We know redis Support many kinds of data structures , So how to use redis As an asynchronous queue ?
Generally, there are several ways :
- Use list As a queue ,lpush Production news ,rpop News consumption
This way, , Consumer dead cycle rpop Consume messages from the queue . But this way , Even if there is no message in the queue , There will be rpop, It can lead to Redis CPU Consumption of .
It can be handled by letting consumers sleep , But this will also lead to the problem of message delay .

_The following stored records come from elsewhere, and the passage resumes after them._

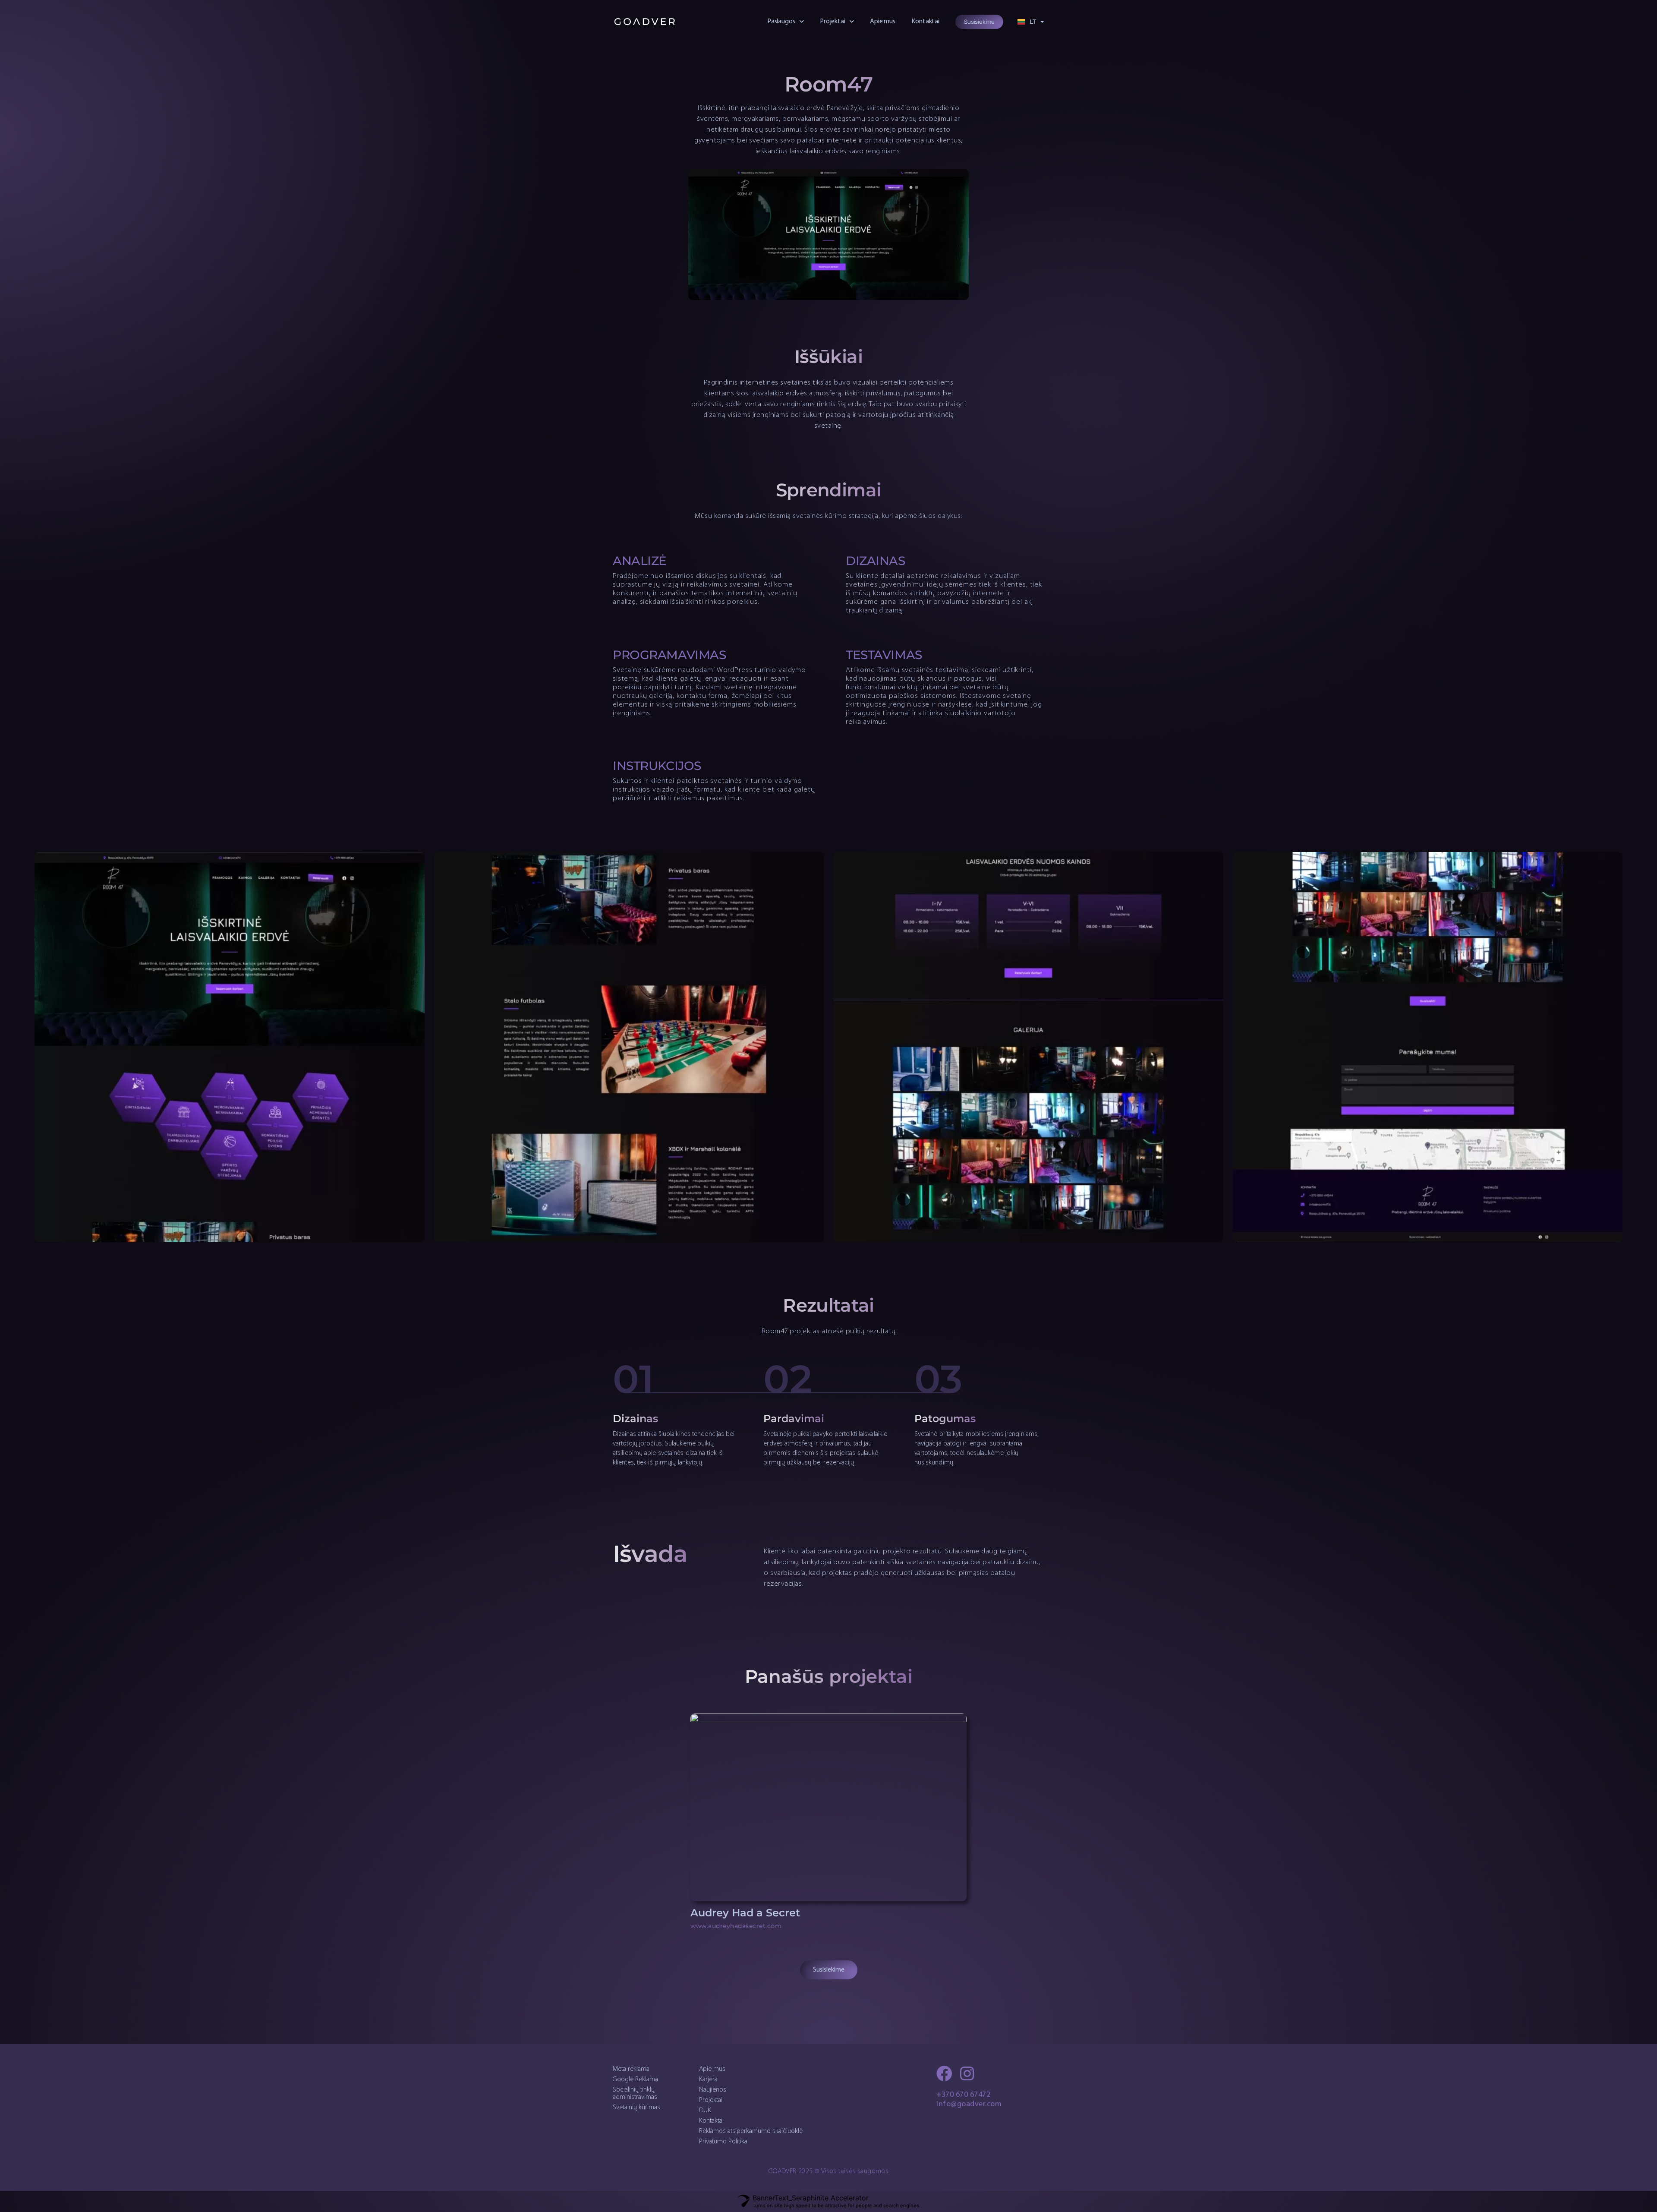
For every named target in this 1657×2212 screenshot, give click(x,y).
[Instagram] (967, 2074)
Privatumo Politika (723, 2141)
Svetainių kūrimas (636, 2107)
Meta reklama (631, 2069)
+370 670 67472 (963, 2095)
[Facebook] (944, 2074)
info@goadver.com (969, 2104)
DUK (705, 2110)
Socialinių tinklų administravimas (635, 2093)
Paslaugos (781, 21)
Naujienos (712, 2089)
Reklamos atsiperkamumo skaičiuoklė (751, 2131)
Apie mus (882, 21)
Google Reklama (635, 2079)
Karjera (708, 2079)
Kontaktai (925, 21)
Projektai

- Use list As a queue ,lpush Production news ,brpop News consumption
brpop yes rpop Blocking version of ,list When it's empty , It will keep blocking , until list There is a value in or timeout .
This method can only realize one-to-one message queue .
- Use Redis Of pub/sub To publish the news / subscribe
Release / Subscription mode can 1:N The news release of / subscribe . The publisher publishes the message to the specified channel (channel), All clients subscribing to the corresponding channel can receive messages .
But this method is not reliable , It does not guarantee that subscribers will receive messages , No message storage .
therefore , The general implementation of asynchronous queue is still handed over to professional message queue .
41.Redis How to implement delay queue ?
- Use zset, Using sorting to achieve
have access to zset This structure , Use the set timestamp as score Sort , Use zadd score1 value1 .... The command can produce messages all the way into memory . recycling zrangebysocre Query all pending tasks that meet the criteria , The queue task can be executed in a loop .
42.Redis Do you support transactions ?
Redis Provides a simple transaction , But it's for business ACID Your support is not complete .
multi An order represents the beginning of a business ,exec The order represents the end of the transaction , The commands between them are executed in atomic order :
Copy code
127.0.0.1:6379> multi
OK
127.0.0.1:6379> sadd user:a:follow user:b
QUEUED
127.0.0.1:6379> sadd user:b:fans user:a
QUEUED
127.0.0.1:6379> sismember user:a:follow user:b
(integer) 0
127.0.0.1:6379> exec 1) (integer) 1
2) (integer) 1
Redis How things work , It's all instructions in exec Not before , It's cached in
In a transaction queue on the server , Once the server receives exec Instructions , The entire transaction queue is opened , After execution, all instructions are returned at one time .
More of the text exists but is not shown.